O relatório da Comissão Independente sobre os incêndios ocorridos em Junho passado é um documento de grande qualidade, profundidade e rigor. Como todos os relatórios científicos necessita de ser lido com atenção e tempo, não se compadecendo com leituras em diagonal como as que foram feitas pelo PSD e pelo CDS que o comentaram pouco tempo depois de ser publicado.
O relatório obedece a uma metodologia rigorosa e possui um índice detalhado que orienta e facilita a sua leitura, sendo antecedido por um sumário executivo cuja leitura bastou a alguns políticos e comentadores para se sentirem habilitados a sobre ele ditarem sentenças.
Do lado dos media, salvo raras excepções, o relatório foi divulgado através de excertos quase sempre descontextualizados destinados a provar a tese de cada sobre as responsabilidades da tragédia de Pedrógão.
Ora, o relatório merece ser analisado para além da procura de culpados porque ele mostra à exaustão que eles são em primeiro lugar os presidentes e os governos que ao longo dos anos não foram capazes nem de identificar os problemas com a profundidade com que este relatório o faz nem, muito menos, encontrar e aplicar as soluções que se impunham.
Para os partidos da oposição e para alguns jornalistas parece que a consequência mais importante, quiçá a única que lhes interessa, é a demissão da ministra, como se o resto – o deficit de conhecimento, a qualificação e fixação de perfis profissionais adequados às diversas funções – fossem questões acessórias.
Sem prejuízo das falhas humanas apontadas no relatório, o incêndio de Pedrogão Grande é, segundo os peritos:
“um exemplo e um aviso de como os sistemas atuais de combate a incêndios não estão preparados para enfrentar um novo problema com raiz nas alterações climáticas. Este incêndio tornou esse problema evidente, pelo que urge entender o fenómeno e adaptar as estruturas de proteção civil para adquirir capacidade de antecipação e planeamento face ao mesmo (…) .” (pág. 12)

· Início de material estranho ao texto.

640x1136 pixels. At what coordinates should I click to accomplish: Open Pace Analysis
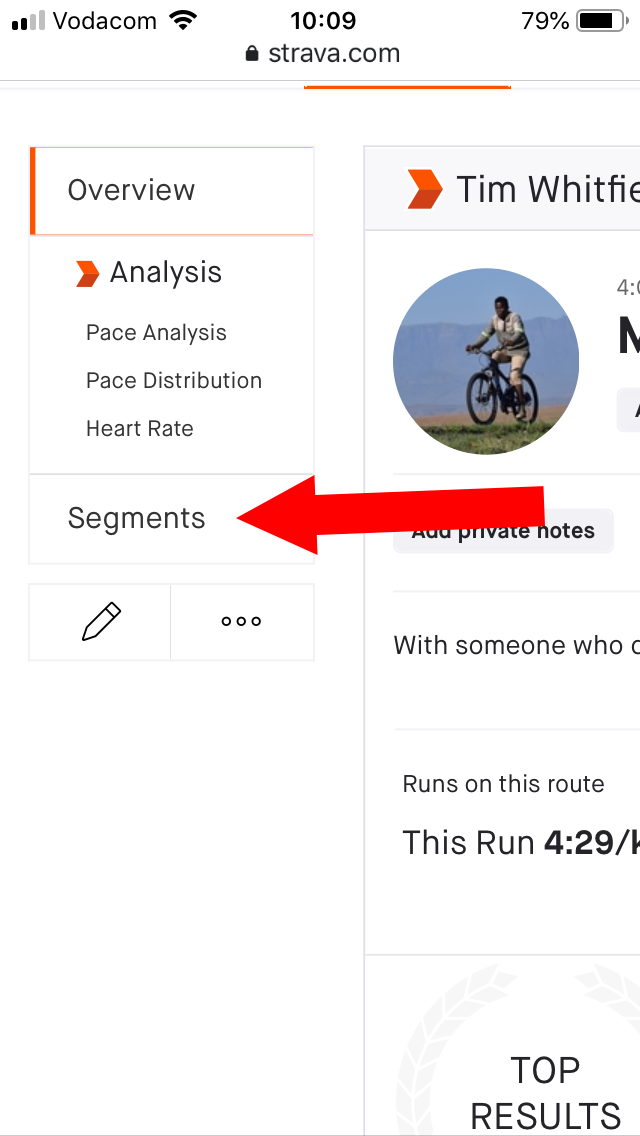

Sobre a morte das 64 vítimas o relatório afirma:
“não existem evidências que permitam associar as mortes ocorridas em espaço aberto ou dentro de viaturas, ao não cumprimento de medidas de gestão de combustíveis . (…) as condições extremas de propagação do fogo que se verificaram nos locais e nos momentos das ocorrências fatais, provavelmente ter-se-iam verificado de qualquer forma, independentemente dos trabalhos de gestão junto a infraestruturas. (…).”(pág. 94)
Na entrevista que dá ao Expresso deste sábado, o presidente da Comissão Independente, confirma que o incêndio de Pedrógão foi “uma conjugação de falhas humanas e de fenómenos naturais que aproveitaram essas falhas“, acresentando que “no limite, o Estado é o responsável por tudo“.

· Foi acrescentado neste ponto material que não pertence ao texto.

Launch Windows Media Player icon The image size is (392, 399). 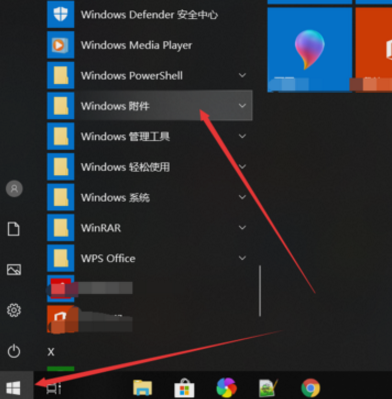[x=61, y=45]
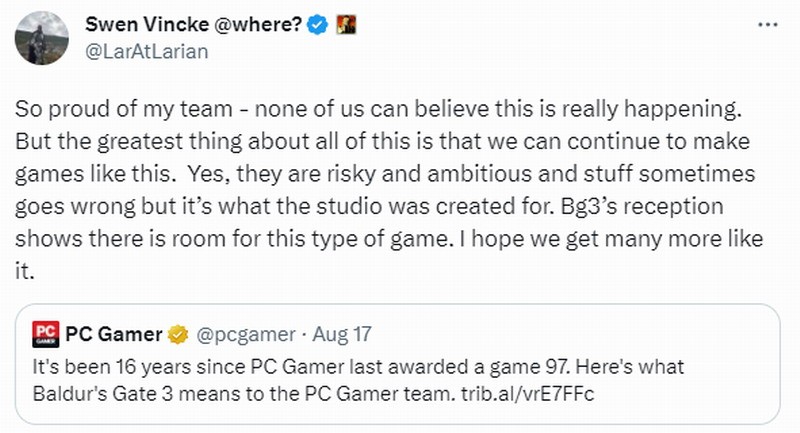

O primeiro-ministro tem neste relatório argumentos poderosos para remodelar de alto a baixo todo o sistema de prevenção e combate aos incêndios, sem esquecer o papel da formação dos recursos humanos, abrangendo operacionais e chefias de bombeiros, técnicos florestais, protecção civil, serviços meteorológicos e sensibilização dos cidadãos – mobilizando universidades e politécnicos na criação de programas que incorporem o conhecimento adquirido e correspondam às exigências colocadas pelas alterações climatéricas. Demitir ou não a ministra é irrelevante face à magnitude das decisões a tomar.